┏━━
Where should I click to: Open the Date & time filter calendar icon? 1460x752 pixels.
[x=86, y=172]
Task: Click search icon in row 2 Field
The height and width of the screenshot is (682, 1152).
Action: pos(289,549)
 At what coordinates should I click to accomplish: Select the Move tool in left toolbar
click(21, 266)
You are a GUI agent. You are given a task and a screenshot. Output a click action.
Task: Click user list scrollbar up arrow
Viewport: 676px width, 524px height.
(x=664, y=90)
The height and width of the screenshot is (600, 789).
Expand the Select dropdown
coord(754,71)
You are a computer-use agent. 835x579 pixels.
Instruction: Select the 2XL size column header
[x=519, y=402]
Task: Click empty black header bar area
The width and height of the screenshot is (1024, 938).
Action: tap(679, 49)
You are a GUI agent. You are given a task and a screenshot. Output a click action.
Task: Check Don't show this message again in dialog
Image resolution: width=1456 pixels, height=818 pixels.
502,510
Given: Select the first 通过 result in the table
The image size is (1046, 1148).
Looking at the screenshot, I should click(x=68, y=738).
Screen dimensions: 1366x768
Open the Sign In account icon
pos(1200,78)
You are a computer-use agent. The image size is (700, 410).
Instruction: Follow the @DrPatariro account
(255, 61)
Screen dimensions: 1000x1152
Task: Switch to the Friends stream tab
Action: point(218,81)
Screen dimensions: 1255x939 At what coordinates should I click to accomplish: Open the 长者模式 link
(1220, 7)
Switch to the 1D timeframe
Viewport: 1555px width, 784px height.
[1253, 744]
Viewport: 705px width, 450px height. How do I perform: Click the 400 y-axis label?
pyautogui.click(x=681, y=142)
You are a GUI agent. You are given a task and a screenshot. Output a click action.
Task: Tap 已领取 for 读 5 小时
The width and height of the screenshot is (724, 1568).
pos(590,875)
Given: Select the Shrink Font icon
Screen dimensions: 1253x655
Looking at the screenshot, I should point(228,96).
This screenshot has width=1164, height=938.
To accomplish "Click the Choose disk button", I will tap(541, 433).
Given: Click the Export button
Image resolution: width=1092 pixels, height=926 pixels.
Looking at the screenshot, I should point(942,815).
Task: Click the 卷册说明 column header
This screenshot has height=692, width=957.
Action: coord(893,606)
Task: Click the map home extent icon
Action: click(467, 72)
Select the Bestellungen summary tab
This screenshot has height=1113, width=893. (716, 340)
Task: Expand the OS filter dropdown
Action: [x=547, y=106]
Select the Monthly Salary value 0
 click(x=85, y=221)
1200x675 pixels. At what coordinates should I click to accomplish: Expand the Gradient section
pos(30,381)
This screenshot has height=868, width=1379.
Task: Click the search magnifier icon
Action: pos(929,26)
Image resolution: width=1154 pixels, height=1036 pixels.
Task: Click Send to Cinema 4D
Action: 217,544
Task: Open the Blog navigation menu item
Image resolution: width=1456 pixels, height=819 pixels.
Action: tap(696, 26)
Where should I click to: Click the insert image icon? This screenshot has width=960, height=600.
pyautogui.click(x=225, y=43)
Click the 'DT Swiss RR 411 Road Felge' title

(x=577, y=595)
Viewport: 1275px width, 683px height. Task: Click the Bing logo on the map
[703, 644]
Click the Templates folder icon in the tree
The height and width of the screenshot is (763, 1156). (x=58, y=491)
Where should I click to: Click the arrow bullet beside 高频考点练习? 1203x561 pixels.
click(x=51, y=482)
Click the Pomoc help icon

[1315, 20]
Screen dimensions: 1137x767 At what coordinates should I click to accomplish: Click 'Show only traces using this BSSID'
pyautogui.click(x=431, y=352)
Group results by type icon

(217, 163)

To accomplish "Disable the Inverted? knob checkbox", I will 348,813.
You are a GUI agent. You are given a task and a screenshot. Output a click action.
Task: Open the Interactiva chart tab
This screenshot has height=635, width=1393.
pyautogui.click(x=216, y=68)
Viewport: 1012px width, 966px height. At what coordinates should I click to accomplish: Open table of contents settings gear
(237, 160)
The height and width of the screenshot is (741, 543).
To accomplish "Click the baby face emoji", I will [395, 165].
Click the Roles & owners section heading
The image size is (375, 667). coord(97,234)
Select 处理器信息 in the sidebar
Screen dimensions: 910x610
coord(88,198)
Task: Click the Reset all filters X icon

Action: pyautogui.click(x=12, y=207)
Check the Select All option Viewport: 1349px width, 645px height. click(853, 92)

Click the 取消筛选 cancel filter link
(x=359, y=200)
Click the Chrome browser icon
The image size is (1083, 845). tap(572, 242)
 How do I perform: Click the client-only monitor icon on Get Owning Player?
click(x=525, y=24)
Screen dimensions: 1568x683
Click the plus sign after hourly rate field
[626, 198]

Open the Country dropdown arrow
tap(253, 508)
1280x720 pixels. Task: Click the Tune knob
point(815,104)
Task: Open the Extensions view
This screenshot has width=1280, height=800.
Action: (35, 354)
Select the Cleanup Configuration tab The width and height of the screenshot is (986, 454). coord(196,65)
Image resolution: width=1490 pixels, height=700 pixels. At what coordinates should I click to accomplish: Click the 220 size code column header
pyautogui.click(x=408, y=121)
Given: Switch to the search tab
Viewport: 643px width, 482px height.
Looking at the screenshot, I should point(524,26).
┗━━
- _EXERCISE DETAILS_:
Look through the material and find each line that includes "button", then copy it.

- _EXPECTED OUTPUT_:
To accomplish "Click the Choose disk button", I will tap(541, 433).
Given: Click the Export button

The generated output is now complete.